───── Passage shown
Scoop up this popular cafe site

1:57 PM Wednesday June 11, 2014 Colin Taylor

The Catalina Cafe building is in fast-growing Hobsonville Point.

Building houses popular eatery named after historic Auckland flying base

Hobsonville Point's historic Catalina Cafe building has been put on the market after the popular cafe signed a new six-year lease.

"This sale represents a chance to invest in the historic heart of Auckland's fastest-growing community amidst New Zealand's largest residential property development," says Michael Pleciak, the Bayleys Central salesman who is marketing the property for sale by auction next Wednesday, June 18, with colleague Terry Jones of Bayleys Northwest.

The land and buildings are at the corner of Hastings Cres and Buckley Ave, with the Catalina Cafe building occupying a 1200sq m freehold corner site in the middle of the well-developed Buckley precinct, next to an award-winning park and opposite a retirement village being built.

The other tenant, Hobsonville Land Company (HLC), the lead developer of Hobsonville Point, intends renovating its portion of the building to create a visitor information centre, ensuring the property becomes more than ever a hub and meeting point for Hobsonville Point, a community about halfway between Albany and Westgate on SH18.

Catalina Cafe and HLC each rent about 194sq m of space in the building. Both have long-term leases with further rights of renewal that generate an annual income of $164,260.

The cafe takes its name from the historic Catalina flying boats used by the Air Force, which operated from Hobsonville after it was chosen by the Government as a site for both land- and sea-based aviation in 1924.

Twenty eight of the Catalinas were scrapped in August 1952 and the last six in December 1955.

"The Catalina Cafe building is very much part of the fabric of Hobsonville Point -- a master-planned community that will ultimately comprise 3000 homes and amenities to support a population of 8000 to 10,000 people," Pleciak says. "Astute investors wanting a hands-off opportunity with leases locked in will recognise the merits of this property in what is arguably Auckland's most progressive new residential precinct.
──────────
───── Information provided
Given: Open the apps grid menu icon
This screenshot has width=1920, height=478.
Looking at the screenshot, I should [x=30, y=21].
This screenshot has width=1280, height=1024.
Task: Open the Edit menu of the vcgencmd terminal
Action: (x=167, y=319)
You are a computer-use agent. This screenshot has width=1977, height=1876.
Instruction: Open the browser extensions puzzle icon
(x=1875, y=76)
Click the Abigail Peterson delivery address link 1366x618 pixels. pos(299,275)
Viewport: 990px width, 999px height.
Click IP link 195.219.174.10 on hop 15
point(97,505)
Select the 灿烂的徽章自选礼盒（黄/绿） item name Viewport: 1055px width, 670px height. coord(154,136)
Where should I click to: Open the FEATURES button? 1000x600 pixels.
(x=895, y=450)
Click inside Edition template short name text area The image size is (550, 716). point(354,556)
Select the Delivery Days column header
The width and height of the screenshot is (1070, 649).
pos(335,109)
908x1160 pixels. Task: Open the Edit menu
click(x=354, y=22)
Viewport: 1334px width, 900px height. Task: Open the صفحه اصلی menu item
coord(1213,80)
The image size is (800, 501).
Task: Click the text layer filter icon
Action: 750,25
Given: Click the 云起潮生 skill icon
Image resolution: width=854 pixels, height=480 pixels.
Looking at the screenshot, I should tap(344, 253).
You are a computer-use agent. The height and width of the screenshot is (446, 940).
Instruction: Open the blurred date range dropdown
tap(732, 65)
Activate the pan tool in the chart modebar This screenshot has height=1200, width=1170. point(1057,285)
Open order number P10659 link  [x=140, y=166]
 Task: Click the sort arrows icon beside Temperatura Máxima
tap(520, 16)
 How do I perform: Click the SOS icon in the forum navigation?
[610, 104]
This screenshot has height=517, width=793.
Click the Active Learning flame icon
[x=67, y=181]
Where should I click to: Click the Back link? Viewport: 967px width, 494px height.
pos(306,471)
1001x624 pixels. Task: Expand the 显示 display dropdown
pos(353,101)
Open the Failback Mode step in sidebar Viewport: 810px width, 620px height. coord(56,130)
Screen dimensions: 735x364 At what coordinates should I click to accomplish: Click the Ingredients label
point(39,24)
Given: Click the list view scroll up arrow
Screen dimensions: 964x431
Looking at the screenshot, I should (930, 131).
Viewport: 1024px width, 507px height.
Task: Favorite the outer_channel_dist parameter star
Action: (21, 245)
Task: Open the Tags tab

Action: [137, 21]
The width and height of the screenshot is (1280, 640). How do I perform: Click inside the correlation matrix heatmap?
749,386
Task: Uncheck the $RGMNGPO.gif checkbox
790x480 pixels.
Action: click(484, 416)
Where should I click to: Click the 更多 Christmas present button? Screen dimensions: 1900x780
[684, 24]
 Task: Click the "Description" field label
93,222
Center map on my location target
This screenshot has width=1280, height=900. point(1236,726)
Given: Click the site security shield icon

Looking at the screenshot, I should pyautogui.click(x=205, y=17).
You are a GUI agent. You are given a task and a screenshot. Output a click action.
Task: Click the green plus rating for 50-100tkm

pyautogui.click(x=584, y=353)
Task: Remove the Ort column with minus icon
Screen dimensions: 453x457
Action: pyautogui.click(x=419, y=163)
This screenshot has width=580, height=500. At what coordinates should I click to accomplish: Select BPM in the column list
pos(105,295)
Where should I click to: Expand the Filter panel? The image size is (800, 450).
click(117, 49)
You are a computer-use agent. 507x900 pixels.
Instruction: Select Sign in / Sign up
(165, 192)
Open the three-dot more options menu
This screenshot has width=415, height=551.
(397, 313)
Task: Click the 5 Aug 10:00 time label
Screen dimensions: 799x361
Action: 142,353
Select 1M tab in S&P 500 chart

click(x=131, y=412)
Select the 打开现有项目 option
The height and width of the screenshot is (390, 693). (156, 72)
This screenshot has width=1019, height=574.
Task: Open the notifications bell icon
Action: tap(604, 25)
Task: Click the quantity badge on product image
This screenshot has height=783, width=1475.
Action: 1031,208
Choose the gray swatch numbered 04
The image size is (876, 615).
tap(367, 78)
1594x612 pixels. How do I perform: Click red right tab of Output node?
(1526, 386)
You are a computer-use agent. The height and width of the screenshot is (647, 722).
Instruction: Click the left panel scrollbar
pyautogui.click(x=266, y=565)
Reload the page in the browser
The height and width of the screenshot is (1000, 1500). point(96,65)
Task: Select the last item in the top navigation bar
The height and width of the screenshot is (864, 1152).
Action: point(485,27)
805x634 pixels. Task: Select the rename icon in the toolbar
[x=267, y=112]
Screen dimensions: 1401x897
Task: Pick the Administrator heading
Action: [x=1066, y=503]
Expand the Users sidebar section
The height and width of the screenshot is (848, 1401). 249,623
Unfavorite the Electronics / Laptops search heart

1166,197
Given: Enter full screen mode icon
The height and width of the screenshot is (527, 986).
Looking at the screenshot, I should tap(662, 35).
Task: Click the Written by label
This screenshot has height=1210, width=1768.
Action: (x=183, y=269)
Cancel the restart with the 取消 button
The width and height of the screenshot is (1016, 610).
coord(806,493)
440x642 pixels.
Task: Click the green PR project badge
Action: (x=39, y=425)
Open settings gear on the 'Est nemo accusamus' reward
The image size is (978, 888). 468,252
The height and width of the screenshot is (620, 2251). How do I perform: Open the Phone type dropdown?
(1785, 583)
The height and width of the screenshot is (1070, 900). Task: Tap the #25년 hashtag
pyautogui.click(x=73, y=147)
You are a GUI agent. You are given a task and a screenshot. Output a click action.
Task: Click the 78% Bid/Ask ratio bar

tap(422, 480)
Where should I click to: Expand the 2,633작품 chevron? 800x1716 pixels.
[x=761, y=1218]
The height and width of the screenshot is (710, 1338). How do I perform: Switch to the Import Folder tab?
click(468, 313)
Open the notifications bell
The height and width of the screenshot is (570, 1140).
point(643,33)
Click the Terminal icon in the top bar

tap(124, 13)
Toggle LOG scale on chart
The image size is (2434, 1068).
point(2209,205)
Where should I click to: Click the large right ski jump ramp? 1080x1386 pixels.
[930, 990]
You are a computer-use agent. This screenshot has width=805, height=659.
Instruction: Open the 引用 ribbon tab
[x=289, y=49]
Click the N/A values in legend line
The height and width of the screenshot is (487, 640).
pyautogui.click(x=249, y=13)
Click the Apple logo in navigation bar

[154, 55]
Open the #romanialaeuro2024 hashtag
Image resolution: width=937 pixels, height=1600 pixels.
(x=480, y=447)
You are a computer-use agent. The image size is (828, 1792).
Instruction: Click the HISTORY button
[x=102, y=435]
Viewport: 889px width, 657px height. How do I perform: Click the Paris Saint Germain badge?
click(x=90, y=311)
──────────
*Your tasks*
1. In the Catalina Cafe article, what annual income do the two tenants' leases generate?
2. Reproduce word for word the portion of the Catalina Cafe article that begins with "Catalina Cafe and" and ends with "aviation in 1924.".

*Answers below*
1. $164,260

2.
Catalina Cafe and HLC each rent about 194sq m of space in the building. Both have long-term leases with further rights of renewal that generate an annual income of $164,260.

The cafe takes its name from the historic Catalina flying boats used by the Air Force, which operated from Hobsonville after it was chosen by the Government as a site for both land- and sea-based aviation in 1924.